Gawker Media has filed for Chapter 11 bankruptcy protection on the heels of being ordered to pay wrestling superstar Hulk Hogan a $140-million settlement for invasion of privacy.
The company is reportedly going to put itself on the market — something rumours have swirled about for weeks.
Citing an unnamed source with knowledge of the plan to sell, the New York Times reported at least one company, Ziff Davis, has put forward a bid between $90 million to $100 million.
According to documents filed Friday in New York, Gawker listed its estimated liabilities between $100 million and $500 million, but its assets were only estimated to be between $50 to $100 million. The documents were signed by Gawker founder Nick Denton.

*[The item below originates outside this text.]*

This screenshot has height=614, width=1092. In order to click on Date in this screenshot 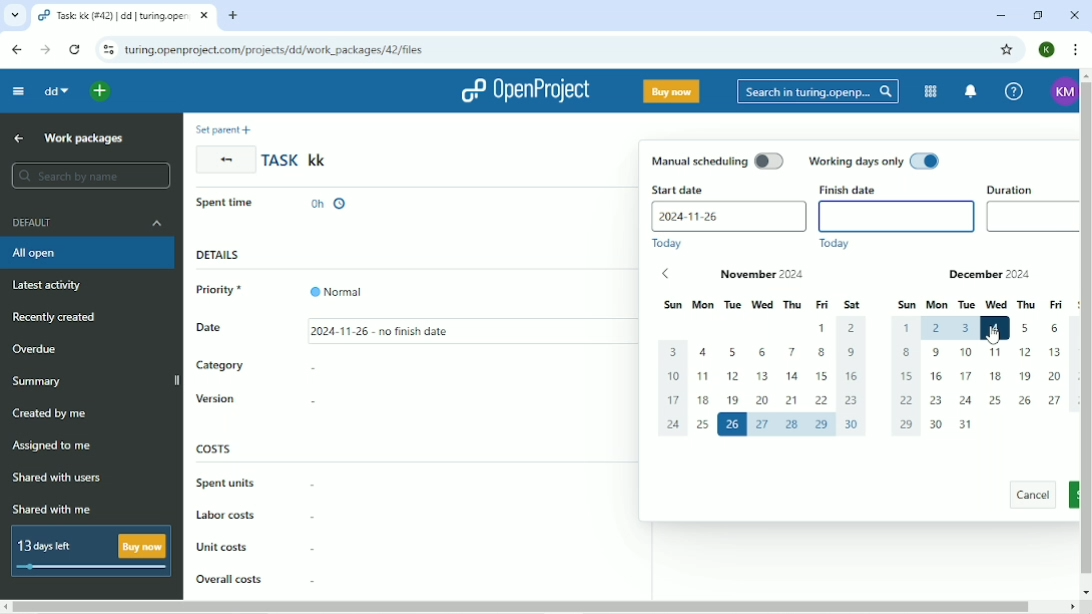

A Florida jury sided with Hulk Hogan, whose real name is Terry Bollea, in March after he sued Gawker Media for posting a video in 2012 of him having sex with his then-best friend’s wife, Heather Clem. Hogan was first awarded $115 million in damages and later a further $25 million in punitive damages.

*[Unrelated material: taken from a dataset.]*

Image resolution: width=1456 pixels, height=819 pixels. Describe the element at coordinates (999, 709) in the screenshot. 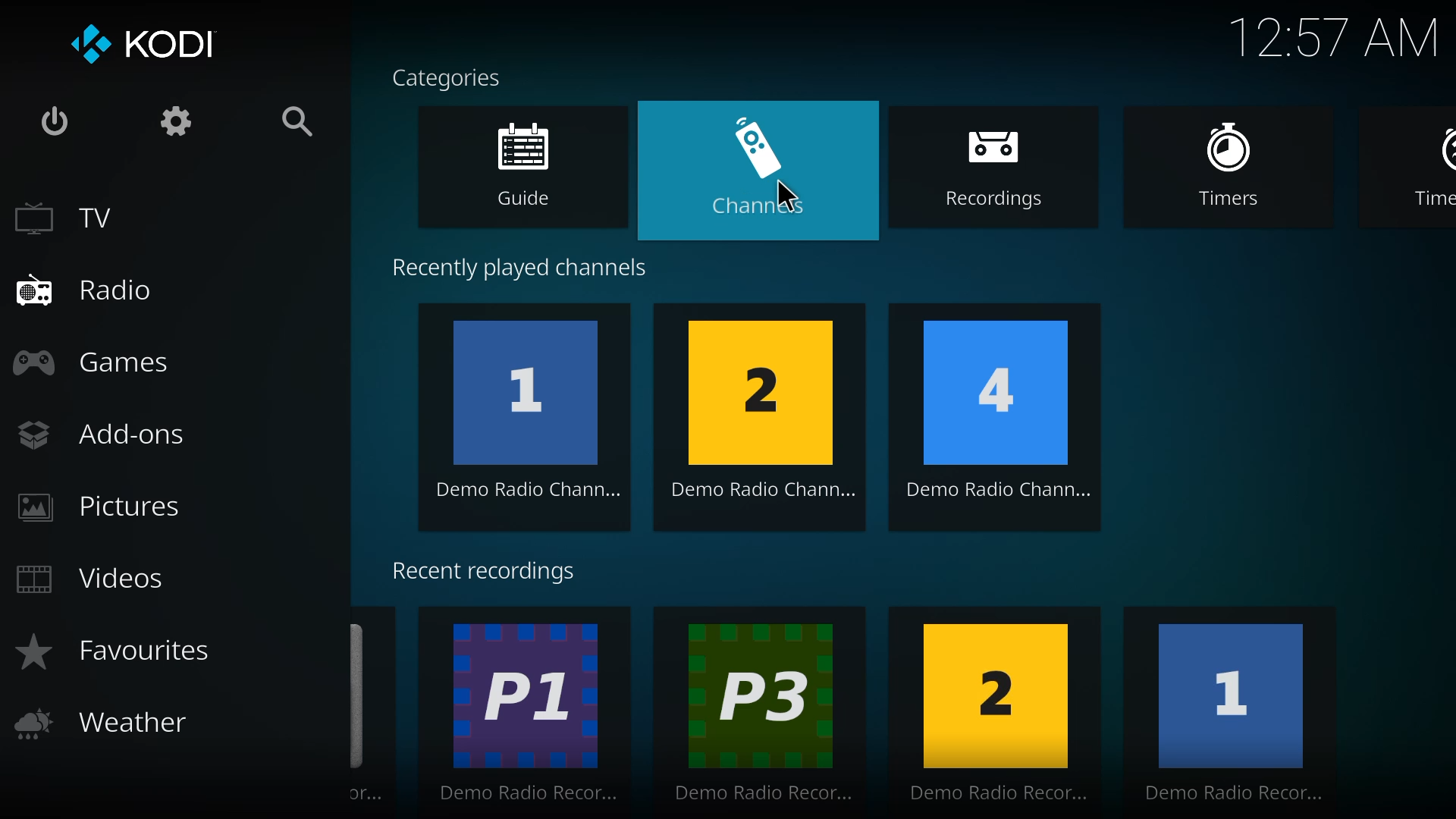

Hogan said he didn’t know he was being taped, in 2007, by his friend Bubba The Love Sponge Clem, a local Tampa DJ. During the Gawker trial, Hogan mournfully described how Clem betrayed his trust.
Hogan’s lawsuit against the media company was secretly backed by Silicon Valley businessman and PayPal co-founder Peter Thiel. Gawker revealed Thiel is gay in a 2007 article.
According to Forbes, Thiel paid Hogan’s estimated $10-million legal bills. Thiel, according to the AP, has a net worth estimated at more than $2.7 billion.
Following Friday’s bankruptcy protection filing, Gawker’s Denton directed his response at Thiel.
In a May 26 open letter, Denton said Thiel’s bankrolling of Hogan’s lawsuit was “vindictive.”
“Your revenge has been served well, cold and (until now) anonymously,” Denton wrote.